▶ WHAT TO WORK ON:
In the post on app developers' fear of launching, do these statements agree with the text? Answer yes or no for each and quote the deciding words: (a) the team behind the post released its beta as soon as the landing page and corporate e-mail were done; (b) whether first-time users prove refreshing or devastating depends on the crowd that signed up; (c) professional PR does better than what new users post on their social media profiles.

The Biggest App Dev Fear: It’s Not Ready And It Never Will Be.

itemzapp
3 min readMar 26, 2015

Some startups release their beta versions as soon as they are done with the landing page and corporate e-mail. This is one way to go about it.

Some startups wait and polish their apps so they are almost too good to be called ‘beta’. It’s the other way.

And it was our way.

When the time comes to publicize your work — the precious little app that has been on your mind for months, years or maybe even forever — it hurts.

There are too many scary things to deal with when letting in new users.

People who look at your app without your love and passion. In your mind you probably even start calling them names:

Users. Judgers. Haters.

Dealing with first-time users can be refreshing or devastating — it depends on the crowd that signed up to try your product. And that depends on the places where you announced your app and looked for testers. It’s always connected. But if you did your homework and gathered people that are actually your target, the new users will offer just the kind of relief you needed. New users are simply great: they see those tiny things you’ve never considered important, they send you print screens and comments, they do better PR on their social media profiles than the actual PR done by the professionals you hired and go a step further by introducing your app to their friends.

If you’ve got an application worthy of their time.

Do you?

We’re back to the the biggest question and fear of every app developer — is my app good enough?

▶ DATA SHOWN:
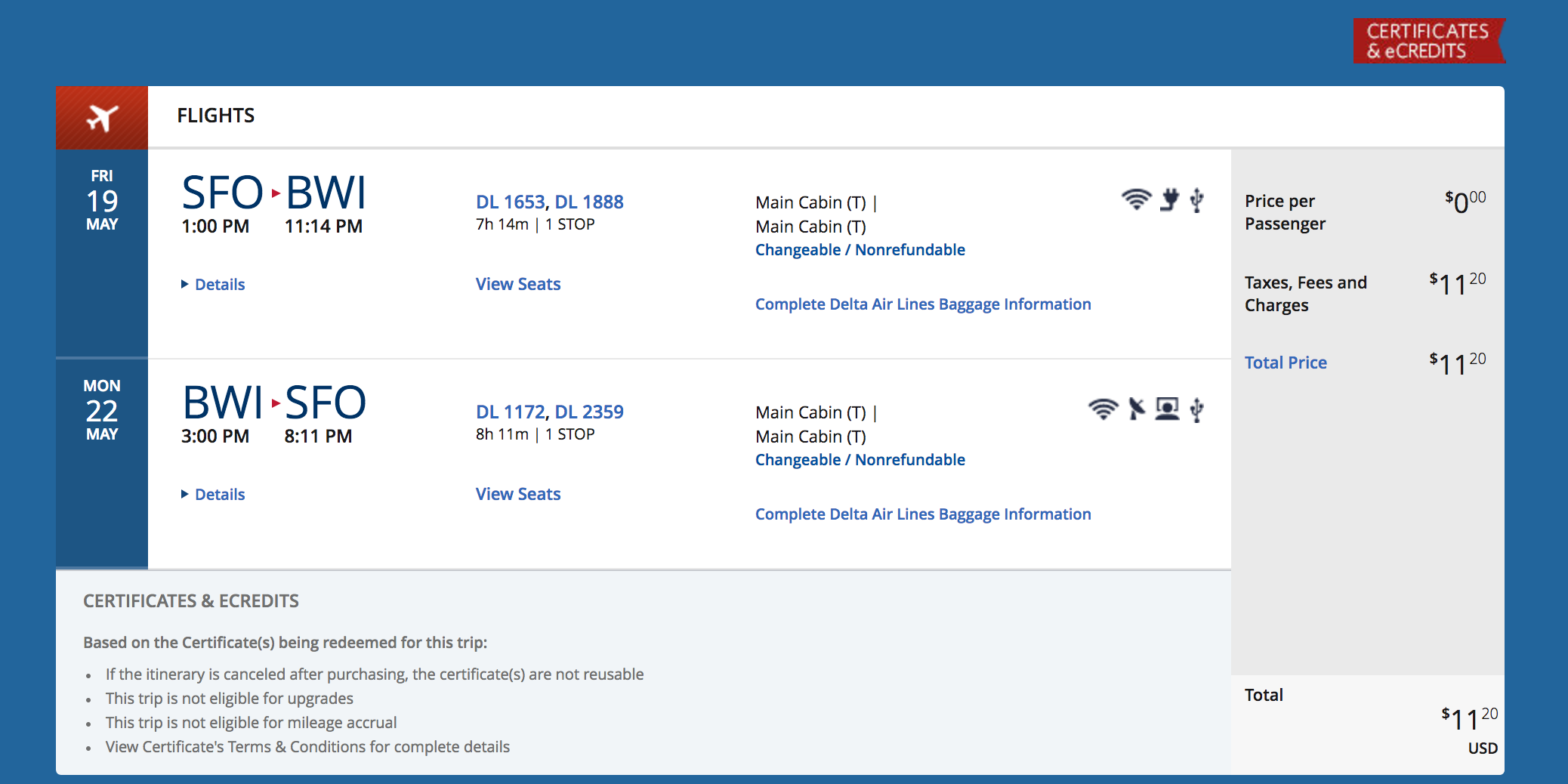Click the satellite TV icon on BWI-SFO flight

▶ RESULT OF THIS TASK:
(a) No: "Some startups wait and polish their apps so they are almost too good to be called ‘beta’. It’s the other way. And it was our way."
(b) Yes: "Dealing with first-time users can be refreshing or devastating — it depends on the crowd that signed up to try your product."
(c) No: "they do better PR on their social media profiles than the actual PR done by the professionals you hired"